2. Also very false, although arguably hard to prove one way or the other. How do you define breakthroughs? Press releases from university PR departments? Patents? Either way (or by some third—hopefully measurable—way that I'll allow you to define for us) I guarantee that you need to go much further down the list of private universities before you match the output of "all publicly funded universities around the world put together".

I imagine that you have in mind important (and/or well publicized) advancements from MIT/Stanford/Harvard and are forgetting about the enormous amount of research output from public universities (which include but are not limited to Berkeley, CalTech, U of Michigan, Georgia Tech, Virginia Tech, U of Texas, Ohio State, etc.)

> Regardless, this idea would be impossible in the first place at a government funded institution so why even bother mentioning it.

3. As you hardly cite any evidence for this, I'll point out that private money can go to diverse people at diverse institutions (including government funded universities).

So my question to _you_ is whether this comment is motivated by a knee-jerk anti-government reaction, or if I'm entirely misunderstanding where you got these ideas?

bsmith89 | 4 years ago | on: An overview of the theory of overparameterized machine learning

I'm not sure if it's related, but I've seen discussions of modern ML methods (in particular those trained using stochastic algorithms...maybe also models with low float precision...?) approximating Bayesian methods. The way I've imagined it is that the training path, by virtue of its stochasticity, resembles MCMC sampling and therefore tends to end up in regions of high posterior volume (the "typical set"), rather than high posterior density. I could see this resulting in a fit with parameters closer to their conditional expectations (in the Bayesian sense), which should be more generalizable to new data, hence fewer issues with overfitting.

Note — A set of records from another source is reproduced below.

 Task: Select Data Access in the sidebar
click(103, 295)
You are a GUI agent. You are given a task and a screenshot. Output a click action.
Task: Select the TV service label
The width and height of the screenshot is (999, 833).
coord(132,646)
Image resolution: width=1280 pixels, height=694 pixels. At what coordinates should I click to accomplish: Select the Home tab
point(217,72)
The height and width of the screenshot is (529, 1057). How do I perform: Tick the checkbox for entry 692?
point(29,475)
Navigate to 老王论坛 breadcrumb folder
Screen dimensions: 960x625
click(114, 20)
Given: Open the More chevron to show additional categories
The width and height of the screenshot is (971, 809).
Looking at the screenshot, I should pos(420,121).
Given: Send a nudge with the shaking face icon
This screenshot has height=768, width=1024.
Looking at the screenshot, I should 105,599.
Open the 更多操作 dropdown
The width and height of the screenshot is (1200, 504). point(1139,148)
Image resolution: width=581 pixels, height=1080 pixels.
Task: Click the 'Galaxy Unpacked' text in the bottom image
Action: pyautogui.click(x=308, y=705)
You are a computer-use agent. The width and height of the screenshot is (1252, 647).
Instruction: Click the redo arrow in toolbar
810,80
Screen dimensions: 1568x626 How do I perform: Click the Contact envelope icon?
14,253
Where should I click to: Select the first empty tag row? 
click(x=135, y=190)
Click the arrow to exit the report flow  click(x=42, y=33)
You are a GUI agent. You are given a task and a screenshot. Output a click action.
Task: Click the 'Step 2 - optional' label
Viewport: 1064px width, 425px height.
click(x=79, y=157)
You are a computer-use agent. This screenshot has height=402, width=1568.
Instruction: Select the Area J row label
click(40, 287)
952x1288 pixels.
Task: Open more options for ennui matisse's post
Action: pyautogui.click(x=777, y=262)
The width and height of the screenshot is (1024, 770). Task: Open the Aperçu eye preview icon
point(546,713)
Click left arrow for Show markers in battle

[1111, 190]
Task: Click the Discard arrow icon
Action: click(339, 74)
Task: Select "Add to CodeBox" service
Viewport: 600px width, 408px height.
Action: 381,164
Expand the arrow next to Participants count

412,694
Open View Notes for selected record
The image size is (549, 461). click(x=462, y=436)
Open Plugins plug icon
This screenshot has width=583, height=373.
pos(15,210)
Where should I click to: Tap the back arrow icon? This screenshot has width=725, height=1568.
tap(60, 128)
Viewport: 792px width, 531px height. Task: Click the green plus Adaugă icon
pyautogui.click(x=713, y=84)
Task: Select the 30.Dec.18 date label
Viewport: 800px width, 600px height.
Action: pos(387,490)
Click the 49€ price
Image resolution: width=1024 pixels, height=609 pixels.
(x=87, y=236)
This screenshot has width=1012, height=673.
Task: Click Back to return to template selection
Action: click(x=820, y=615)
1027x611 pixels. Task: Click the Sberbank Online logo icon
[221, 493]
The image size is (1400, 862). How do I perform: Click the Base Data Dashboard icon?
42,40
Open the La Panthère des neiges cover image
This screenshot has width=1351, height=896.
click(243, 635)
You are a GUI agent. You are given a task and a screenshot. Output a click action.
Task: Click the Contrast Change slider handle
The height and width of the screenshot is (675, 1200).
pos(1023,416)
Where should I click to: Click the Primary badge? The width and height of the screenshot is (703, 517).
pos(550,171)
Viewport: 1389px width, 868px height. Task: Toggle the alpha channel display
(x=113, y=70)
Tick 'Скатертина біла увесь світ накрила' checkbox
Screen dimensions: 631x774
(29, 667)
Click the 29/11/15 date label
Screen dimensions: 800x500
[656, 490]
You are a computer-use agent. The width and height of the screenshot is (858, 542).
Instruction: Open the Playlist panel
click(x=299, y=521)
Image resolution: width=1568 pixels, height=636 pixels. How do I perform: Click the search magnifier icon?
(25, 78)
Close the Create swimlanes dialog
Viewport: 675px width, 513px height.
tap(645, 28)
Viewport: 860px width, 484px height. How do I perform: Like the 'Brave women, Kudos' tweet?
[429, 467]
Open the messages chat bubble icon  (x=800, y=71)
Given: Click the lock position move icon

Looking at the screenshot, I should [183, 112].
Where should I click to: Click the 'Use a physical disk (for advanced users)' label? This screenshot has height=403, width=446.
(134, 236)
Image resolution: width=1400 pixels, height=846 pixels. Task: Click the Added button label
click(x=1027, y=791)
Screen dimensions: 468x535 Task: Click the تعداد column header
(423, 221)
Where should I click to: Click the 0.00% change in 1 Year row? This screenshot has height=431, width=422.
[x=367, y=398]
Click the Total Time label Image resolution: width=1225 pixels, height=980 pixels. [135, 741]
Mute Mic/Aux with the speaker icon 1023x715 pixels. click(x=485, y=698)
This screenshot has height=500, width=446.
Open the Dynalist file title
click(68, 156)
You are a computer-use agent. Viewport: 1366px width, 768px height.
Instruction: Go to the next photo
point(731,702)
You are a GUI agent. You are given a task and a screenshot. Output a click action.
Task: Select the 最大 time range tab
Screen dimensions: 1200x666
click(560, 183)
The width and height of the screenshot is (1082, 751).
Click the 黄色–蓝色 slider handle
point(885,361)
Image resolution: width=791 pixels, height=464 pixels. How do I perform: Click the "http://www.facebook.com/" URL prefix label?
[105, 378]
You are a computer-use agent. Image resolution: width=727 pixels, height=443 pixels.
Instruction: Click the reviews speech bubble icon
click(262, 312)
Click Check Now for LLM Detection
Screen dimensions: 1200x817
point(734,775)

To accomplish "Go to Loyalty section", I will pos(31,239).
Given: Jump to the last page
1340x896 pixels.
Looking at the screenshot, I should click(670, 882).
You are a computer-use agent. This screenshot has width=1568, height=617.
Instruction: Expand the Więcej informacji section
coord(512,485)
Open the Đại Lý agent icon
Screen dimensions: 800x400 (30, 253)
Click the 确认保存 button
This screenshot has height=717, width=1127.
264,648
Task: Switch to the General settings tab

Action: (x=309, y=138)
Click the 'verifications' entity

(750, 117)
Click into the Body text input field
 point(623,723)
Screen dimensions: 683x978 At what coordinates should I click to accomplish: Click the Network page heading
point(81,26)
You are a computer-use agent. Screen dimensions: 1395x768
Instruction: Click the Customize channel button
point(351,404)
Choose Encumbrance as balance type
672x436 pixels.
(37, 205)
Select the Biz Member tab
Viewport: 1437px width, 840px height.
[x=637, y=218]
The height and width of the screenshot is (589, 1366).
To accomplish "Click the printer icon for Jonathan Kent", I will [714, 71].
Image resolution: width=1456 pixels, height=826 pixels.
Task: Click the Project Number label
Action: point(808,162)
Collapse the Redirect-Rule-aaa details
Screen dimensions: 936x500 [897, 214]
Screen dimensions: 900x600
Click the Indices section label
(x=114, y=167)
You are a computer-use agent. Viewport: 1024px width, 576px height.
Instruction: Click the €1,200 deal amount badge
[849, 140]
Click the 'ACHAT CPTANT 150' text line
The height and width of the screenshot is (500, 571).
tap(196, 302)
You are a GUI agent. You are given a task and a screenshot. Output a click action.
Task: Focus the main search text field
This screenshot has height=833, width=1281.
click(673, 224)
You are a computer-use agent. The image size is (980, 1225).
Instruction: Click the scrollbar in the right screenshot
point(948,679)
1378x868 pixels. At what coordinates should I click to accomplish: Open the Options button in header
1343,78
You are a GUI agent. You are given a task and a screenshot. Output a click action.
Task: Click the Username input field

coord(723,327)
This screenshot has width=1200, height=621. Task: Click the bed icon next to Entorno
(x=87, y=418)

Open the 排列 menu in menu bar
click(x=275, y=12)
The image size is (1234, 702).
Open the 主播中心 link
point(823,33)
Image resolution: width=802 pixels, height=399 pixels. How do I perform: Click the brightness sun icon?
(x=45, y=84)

A consequence of this would be that if somehow a method were able to successfully find the _global_ loss-function minimum on the training data, it would perform worse on the the test set. Fortunately, our optimization methods _don't_ find the global minimum at all.

Can anybody point me to literature on this idea? I don't know if my uninformed interpretation is actually close to what experts are thinking.

bsmith89 | 4 years ago | on: The Beauty of Bézier Curves

This is a really phenomenal explanation; took me from a vague sense of Bézier curves beings some sort of interpolation between points to actual intuition about what's going on.

I'm not interested in game dev at all, but now I'm curious if Bézier functions show up in topics that are important to me e.g. the numerical integrators used in the No-U-Turn sampler for Bayesian inference...?

bsmith89 | 5 years ago | on: Children Playing Blockchain

I could be misunderstanding, but I think the problem with this approach is the lack of permanent identity. What's a "supermajority"? Could I get it by making a bunch of fake identities and having them all "trust" me?

Alternatively, we could ask for a supermajority of coins, and then I think we've re-invented proof-of-stake.

bsmith89 | 5 years ago | on: No, DeepMind has not solved protein folding

Lots of cool questions! I'm very excited for code and training data to be made available (and in a perfect world the pre-trained model and hosted prediction as-a-service). Then folks can answer all of these questions themselves, without having to go through DeepMind.

bsmith89 | 5 years ago | on: No one who got Moderna's vaccine in trial developed severe Covid-19

1) Yeah, besides picking the step of manufacturing virus parts, I agree, this is going a step back in the virus's life cycle.

2) It's hard to produce proteins in the lab. Our own cells are pro at it, though, including all of the post-translational modifications (like attaching sugars and careful protein folding) that can make all the difference.

3) Pretty much. Since it's just one gene being introduced, it will not produce new virions, only the spike protein that our immune system needs to recognize.